Task objective
Update the data below by replacing every "The image size is" with "Image resolution:" and reproduce all lines otherwise unchanged.

Material supplied
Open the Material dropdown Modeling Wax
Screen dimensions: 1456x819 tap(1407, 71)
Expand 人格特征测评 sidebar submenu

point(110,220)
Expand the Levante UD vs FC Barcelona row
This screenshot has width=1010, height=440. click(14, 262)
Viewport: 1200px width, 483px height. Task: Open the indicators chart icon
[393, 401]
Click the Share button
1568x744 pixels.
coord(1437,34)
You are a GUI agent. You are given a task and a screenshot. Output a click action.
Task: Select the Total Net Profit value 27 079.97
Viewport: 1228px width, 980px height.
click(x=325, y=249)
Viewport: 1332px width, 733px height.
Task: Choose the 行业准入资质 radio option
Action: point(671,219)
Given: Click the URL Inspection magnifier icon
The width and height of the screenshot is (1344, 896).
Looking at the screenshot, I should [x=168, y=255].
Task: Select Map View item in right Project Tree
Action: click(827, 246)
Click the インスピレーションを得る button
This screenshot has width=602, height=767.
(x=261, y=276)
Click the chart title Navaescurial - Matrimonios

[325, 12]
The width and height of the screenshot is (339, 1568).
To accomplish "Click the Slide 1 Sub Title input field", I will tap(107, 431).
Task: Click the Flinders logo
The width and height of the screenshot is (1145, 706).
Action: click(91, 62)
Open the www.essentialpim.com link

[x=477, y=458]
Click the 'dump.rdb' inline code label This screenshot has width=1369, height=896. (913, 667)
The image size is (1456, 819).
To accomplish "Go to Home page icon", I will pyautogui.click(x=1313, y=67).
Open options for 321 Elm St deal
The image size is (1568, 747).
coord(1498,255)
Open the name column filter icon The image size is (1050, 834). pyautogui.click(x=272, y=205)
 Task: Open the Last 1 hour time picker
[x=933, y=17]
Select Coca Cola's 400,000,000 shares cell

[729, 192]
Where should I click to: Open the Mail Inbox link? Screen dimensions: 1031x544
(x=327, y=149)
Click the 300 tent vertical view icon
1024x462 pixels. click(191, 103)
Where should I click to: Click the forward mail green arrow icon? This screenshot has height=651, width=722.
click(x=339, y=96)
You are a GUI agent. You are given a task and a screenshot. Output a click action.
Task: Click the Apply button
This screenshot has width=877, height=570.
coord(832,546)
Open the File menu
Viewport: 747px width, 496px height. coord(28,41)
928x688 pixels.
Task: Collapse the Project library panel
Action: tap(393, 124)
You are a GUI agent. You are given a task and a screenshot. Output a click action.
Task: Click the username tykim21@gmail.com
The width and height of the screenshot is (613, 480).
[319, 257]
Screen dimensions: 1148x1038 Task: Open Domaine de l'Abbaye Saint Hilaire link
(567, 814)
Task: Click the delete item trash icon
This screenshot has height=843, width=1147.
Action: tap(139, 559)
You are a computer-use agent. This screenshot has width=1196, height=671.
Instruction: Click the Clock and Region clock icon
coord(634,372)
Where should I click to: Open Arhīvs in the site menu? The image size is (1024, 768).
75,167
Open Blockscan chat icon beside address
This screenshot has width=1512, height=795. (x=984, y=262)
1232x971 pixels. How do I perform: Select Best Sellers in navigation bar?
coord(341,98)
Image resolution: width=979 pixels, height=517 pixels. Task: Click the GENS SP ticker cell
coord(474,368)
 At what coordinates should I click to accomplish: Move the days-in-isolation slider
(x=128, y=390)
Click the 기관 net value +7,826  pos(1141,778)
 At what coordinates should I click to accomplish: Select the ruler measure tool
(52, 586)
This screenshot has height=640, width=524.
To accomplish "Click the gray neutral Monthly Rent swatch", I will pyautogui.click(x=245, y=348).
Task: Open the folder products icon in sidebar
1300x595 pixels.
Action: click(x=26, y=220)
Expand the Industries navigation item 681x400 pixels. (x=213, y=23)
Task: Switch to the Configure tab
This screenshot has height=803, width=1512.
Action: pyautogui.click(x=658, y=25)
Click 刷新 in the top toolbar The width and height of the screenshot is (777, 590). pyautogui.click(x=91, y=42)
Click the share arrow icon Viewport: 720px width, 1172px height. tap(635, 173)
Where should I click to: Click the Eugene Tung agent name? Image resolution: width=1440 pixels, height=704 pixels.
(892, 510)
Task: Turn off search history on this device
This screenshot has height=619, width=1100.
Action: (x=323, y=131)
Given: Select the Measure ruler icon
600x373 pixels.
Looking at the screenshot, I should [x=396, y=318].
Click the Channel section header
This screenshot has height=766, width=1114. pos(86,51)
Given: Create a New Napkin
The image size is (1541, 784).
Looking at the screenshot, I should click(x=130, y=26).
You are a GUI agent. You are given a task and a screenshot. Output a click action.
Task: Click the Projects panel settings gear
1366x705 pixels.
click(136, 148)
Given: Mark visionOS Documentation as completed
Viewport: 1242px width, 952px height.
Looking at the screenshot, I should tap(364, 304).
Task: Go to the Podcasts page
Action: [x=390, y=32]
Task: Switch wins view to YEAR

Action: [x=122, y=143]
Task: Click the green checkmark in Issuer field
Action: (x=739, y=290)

The result
Open the Material dropdown Modeling Wax
Screen dimensions: 1456x819 tap(1407, 71)
Expand 人格特征测评 sidebar submenu

point(110,220)
Expand the Levante UD vs FC Barcelona row
This screenshot has width=1010, height=440. click(14, 262)
Viewport: 1200px width, 483px height. Task: Open the indicators chart icon
[393, 401]
Click the Share button
1568x744 pixels.
coord(1437,34)
You are a GUI agent. You are given a task and a screenshot. Output a click action.
Task: Select the Total Net Profit value 27 079.97
Viewport: 1228px width, 980px height.
click(x=325, y=249)
Viewport: 1332px width, 733px height.
Task: Choose the 行业准入资质 radio option
Action: point(671,219)
Given: Click the URL Inspection magnifier icon
The width and height of the screenshot is (1344, 896).
Looking at the screenshot, I should [x=168, y=255].
Task: Select Map View item in right Project Tree
Action: click(827, 246)
Click the インスピレーションを得る button
This screenshot has width=602, height=767.
(x=261, y=276)
Click the chart title Navaescurial - Matrimonios

[325, 12]
The width and height of the screenshot is (339, 1568).
To accomplish "Click the Slide 1 Sub Title input field", I will tap(107, 431).
Task: Click the Flinders logo
The width and height of the screenshot is (1145, 706).
Action: click(91, 62)
Open the www.essentialpim.com link

[x=477, y=458]
Click the 'dump.rdb' inline code label This screenshot has width=1369, height=896. (913, 667)
Image resolution: (1456, 819).
To accomplish "Go to Home page icon", I will pyautogui.click(x=1313, y=67).
Open options for 321 Elm St deal
Image resolution: (1568, 747).
coord(1498,255)
Open the name column filter icon Image resolution: (1050, 834). pyautogui.click(x=272, y=205)
 Task: Open the Last 1 hour time picker
[x=933, y=17]
Select Coca Cola's 400,000,000 shares cell

[729, 192]
Where should I click to: Open the Mail Inbox link? Screen dimensions: 1031x544
(x=327, y=149)
Click the 300 tent vertical view icon
1024x462 pixels. click(191, 103)
Where should I click to: Click the forward mail green arrow icon? This screenshot has height=651, width=722.
click(x=339, y=96)
You are a GUI agent. You are given a task and a screenshot. Output a click action.
Task: Click the Apply button
This screenshot has width=877, height=570.
coord(832,546)
Open the File menu
Viewport: 747px width, 496px height. coord(28,41)
928x688 pixels.
Task: Collapse the Project library panel
Action: tap(393, 124)
You are a GUI agent. You are given a task and a screenshot. Output a click action.
Task: Click the username tykim21@gmail.com
The width and height of the screenshot is (613, 480).
[319, 257]
Screen dimensions: 1148x1038 Task: Open Domaine de l'Abbaye Saint Hilaire link
(567, 814)
Task: Click the delete item trash icon
This screenshot has height=843, width=1147.
Action: tap(139, 559)
You are a computer-use agent. This screenshot has width=1196, height=671.
Instruction: Click the Clock and Region clock icon
coord(634,372)
Where should I click to: Open Arhīvs in the site menu? Image resolution: (1024, 768).
75,167
Open Blockscan chat icon beside address
This screenshot has width=1512, height=795. (x=984, y=262)
1232x971 pixels. How do I perform: Select Best Sellers in navigation bar?
coord(341,98)
Image resolution: width=979 pixels, height=517 pixels. Task: Click the GENS SP ticker cell
coord(474,368)
 At what coordinates should I click to accomplish: Move the days-in-isolation slider
(x=128, y=390)
Click the 기관 net value +7,826  pos(1141,778)
 At what coordinates should I click to accomplish: Select the ruler measure tool
(52, 586)
This screenshot has height=640, width=524.
To accomplish "Click the gray neutral Monthly Rent swatch", I will pyautogui.click(x=245, y=348).
Task: Open the folder products icon in sidebar
1300x595 pixels.
Action: click(x=26, y=220)
Expand the Industries navigation item 681x400 pixels. (x=213, y=23)
Task: Switch to the Configure tab
This screenshot has height=803, width=1512.
Action: pyautogui.click(x=658, y=25)
Click 刷新 in the top toolbar The width and height of the screenshot is (777, 590). pyautogui.click(x=91, y=42)
Click the share arrow icon Viewport: 720px width, 1172px height. tap(635, 173)
Where should I click to: Click the Eugene Tung agent name? Image resolution: width=1440 pixels, height=704 pixels.
(892, 510)
Task: Turn off search history on this device
This screenshot has height=619, width=1100.
Action: (x=323, y=131)
Given: Select the Measure ruler icon
600x373 pixels.
Looking at the screenshot, I should [x=396, y=318].
Click the Channel section header
This screenshot has height=766, width=1114. pos(86,51)
Given: Create a New Napkin
Image resolution: (1541, 784).
Looking at the screenshot, I should click(x=130, y=26).
You are a GUI agent. You are given a task and a screenshot. Output a click action.
Task: Click the Projects panel settings gear
1366x705 pixels.
click(136, 148)
Given: Mark visionOS Documentation as completed
Viewport: 1242px width, 952px height.
Looking at the screenshot, I should tap(364, 304).
Task: Go to the Podcasts page
Action: [x=390, y=32]
Task: Switch wins view to YEAR

Action: [x=122, y=143]
Task: Click the green checkmark in Issuer field
Action: (x=739, y=290)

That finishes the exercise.